===== SUPPLIED MATERIAL =====
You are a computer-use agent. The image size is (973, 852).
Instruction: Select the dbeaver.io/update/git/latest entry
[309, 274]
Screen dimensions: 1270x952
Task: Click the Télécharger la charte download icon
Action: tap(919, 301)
=====
» **EXERCISE**: Rewrite the records, swapping "entry" for "listing" and leaving everything else unchanged.

» **WORKED ANSWER**:
You are a computer-use agent. The image size is (973, 852).
Instruction: Select the dbeaver.io/update/git/latest listing
[309, 274]
Screen dimensions: 1270x952
Task: Click the Télécharger la charte download icon
Action: tap(919, 301)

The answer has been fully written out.